The pattern to succeed

VTH 006While the serious target shooter may agonise about stock dimensions, barrel length and so on, what is often forgotten is the importance of ballistics, that is except for the very best of them. Down the years shotgun cartridges, and the patterns they deliver, have always been an abiding preoccupation among the top target shooters of the world. That is simply because they hit most of what they shoot at and so they are always looking for a cartridge that will provide those one or two extra broken targets that stand between them and the biggest prizes in their game.

In contrast, it seems with most shooters it is recoil rather than patterns that is the major concern, which I find hard to understand as cartridge loads have never been lighter or our guns heavier. I am, however, quite confident that the vast majority of modern shooters never pattern their guns, or only do so in the most perfunctory way, but if you want to be up there with the best its time you did. Bearing in mind that now the mandatory shot load under CPSA rules is 28-gram and the ISSF 24-gram, one thing is certain: under modern regulations you have far less pellets. I remember patterning my first Browning A1 Trap gun after I’d had the bottom barrel regulated by Westley Richards in Birmingham to deliver a  choke pattern equating to 65 per cent of the shot charge at 40 yards with 32 grams of size 7 shot, which was the standard Trap load at that time. With that I would have expected to put 268 pellets in a 30” diameter circle and at about 35 yards where I would actually take my first shot that choke and shot load combination ensured nothing could get through it. Try the same exercise with a 24-gram load that we are now obliged to use and you get a very different picture. With 30thou of choke in the bottom barrel of a modern Trap gun, a densely concentrated pattern covering about half that area is the usual result. There is then a premium on accuracy far greater than it was. It is true, however, that modern cartridges are in many ways much better than they were.

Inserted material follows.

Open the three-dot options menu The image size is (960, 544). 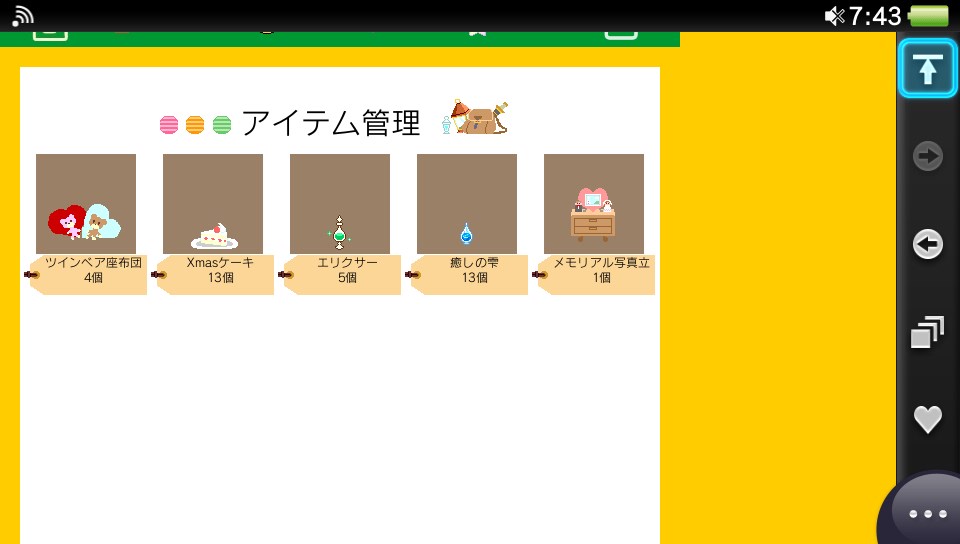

Great strides have been made with faster burning powders so the shot load is delivered to the target quicker, however it’s still pattern quality that counts most. Wadding in the form of plastic shot cups helps in this area preventing deformation of the pellets, which is vitally important as now each pellet does its job by remaining spherical; deformed pellets that become flyers don’t break targets. Another advantage the modern shooter has is the interchangeable choke. The regulating of fixed chokes with a specific cartridge may be beneficial, but only if you stay with the same brand; change to something else and everything could be different. With detachable chokes you can experiment with every constriction and every brand of cartridge to get the optimum result.

Choice of shot size is another matter to consider. While at long range the largest shot size is always the best choice, there is room for manoeuvre for those closer up. It therefore makes good sense, particularly for sporting shooters, to use a smaller pellet size when looking for a denser pattern; 8s, 9s, and even 9  are available. Again, pattern some and see the difference they can make.

Pattern testing for point of impact is every bit as important as pellet count and distribution. An ill-fitting gun that doesn’t deliver the shot charge to where you point the gun is of course disastrous, and can only be properly identified with the use of a pattern plate. Setting up a new gun with an Olympic medal-winning Trap shooter recently, to begin with he wasn’t hitting anything. A quick trip to the pattern plate revealed the gun was consistently delivering the pattern high and right of his point of aim. Some changes with the gun’s adjustable comb quickly got our man back on target. Another demonstration of the importance of the pattern plate and also the advantages of an adjustable stock, which together with the interchangeable choke provides the modern shooter with no excuses for not being able to pattern for success.